— Work to be completed —
Which lines in the listing below contain the word "bottom"? Return each of them in full.

Text and element pointing records:
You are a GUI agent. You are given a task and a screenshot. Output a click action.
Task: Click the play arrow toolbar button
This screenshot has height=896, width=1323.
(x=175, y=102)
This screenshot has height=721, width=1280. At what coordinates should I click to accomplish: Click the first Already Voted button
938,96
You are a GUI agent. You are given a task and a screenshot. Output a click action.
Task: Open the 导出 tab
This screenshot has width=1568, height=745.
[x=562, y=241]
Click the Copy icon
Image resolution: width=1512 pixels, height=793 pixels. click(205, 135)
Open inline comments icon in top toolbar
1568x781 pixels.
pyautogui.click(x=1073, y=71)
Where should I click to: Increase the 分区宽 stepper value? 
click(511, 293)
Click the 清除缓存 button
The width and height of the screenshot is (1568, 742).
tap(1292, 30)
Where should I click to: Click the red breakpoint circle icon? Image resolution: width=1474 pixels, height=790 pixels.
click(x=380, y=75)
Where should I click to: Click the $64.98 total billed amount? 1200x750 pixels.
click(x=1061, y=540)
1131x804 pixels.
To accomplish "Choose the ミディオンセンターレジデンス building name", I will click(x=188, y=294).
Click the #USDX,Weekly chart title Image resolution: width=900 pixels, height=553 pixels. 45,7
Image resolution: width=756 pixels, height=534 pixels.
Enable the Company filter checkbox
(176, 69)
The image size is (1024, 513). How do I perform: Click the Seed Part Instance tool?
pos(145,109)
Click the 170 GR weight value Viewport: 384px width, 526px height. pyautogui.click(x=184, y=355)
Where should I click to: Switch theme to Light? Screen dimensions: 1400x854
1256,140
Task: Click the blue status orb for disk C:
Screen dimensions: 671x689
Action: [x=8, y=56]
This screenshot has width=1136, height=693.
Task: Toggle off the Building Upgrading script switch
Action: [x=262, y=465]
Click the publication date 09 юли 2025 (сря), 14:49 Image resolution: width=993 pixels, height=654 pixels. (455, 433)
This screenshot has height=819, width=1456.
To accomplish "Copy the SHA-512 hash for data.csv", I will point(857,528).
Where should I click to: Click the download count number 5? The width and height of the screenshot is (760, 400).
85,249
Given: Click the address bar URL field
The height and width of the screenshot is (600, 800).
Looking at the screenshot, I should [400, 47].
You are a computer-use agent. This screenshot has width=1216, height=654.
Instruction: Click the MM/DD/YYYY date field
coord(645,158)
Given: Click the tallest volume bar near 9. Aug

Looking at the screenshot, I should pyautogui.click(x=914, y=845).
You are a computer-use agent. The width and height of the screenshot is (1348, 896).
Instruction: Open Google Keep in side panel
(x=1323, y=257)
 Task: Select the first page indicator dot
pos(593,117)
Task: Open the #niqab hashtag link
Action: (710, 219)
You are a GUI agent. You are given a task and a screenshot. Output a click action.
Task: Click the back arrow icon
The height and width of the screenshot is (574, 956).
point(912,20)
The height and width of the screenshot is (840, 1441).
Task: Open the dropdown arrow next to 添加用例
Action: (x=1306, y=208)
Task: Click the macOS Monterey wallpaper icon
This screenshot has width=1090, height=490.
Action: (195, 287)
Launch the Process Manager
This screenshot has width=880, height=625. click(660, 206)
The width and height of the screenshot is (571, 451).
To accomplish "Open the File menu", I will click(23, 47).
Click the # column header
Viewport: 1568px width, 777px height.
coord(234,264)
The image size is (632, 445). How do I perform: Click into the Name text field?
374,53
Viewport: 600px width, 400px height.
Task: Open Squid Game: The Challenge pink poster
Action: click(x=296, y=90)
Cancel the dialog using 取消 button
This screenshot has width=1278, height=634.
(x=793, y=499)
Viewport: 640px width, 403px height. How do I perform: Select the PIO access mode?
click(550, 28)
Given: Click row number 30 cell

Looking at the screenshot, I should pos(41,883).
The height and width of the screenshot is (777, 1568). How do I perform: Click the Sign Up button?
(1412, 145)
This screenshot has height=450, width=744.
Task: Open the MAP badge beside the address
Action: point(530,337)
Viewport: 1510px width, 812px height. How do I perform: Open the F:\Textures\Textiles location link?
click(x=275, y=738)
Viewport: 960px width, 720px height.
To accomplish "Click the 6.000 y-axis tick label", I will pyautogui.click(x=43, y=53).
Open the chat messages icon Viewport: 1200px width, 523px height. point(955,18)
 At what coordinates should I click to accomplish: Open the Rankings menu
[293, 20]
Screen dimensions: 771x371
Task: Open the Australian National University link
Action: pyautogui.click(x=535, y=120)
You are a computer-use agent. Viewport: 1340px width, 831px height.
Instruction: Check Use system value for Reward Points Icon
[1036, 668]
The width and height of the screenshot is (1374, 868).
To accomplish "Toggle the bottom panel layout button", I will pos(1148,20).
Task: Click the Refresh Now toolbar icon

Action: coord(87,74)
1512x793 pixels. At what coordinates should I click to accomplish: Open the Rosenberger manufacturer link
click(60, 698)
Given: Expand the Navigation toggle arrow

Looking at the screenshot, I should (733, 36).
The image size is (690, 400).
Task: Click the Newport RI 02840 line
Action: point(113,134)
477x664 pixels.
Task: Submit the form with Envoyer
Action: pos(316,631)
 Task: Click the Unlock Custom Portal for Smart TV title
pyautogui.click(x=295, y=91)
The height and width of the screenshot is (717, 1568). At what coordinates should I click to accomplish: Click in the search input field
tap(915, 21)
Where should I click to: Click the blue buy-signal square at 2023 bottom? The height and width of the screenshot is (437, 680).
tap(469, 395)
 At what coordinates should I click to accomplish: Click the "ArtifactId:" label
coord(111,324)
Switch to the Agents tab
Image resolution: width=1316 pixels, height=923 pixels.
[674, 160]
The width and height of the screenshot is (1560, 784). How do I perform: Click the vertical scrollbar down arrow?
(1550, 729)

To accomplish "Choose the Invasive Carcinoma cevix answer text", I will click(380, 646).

— Task answer —
To accomplish "Toggle the bottom panel layout button", I will pos(1148,20).
Where should I click to: Click the blue buy-signal square at 2023 bottom? The height and width of the screenshot is (437, 680).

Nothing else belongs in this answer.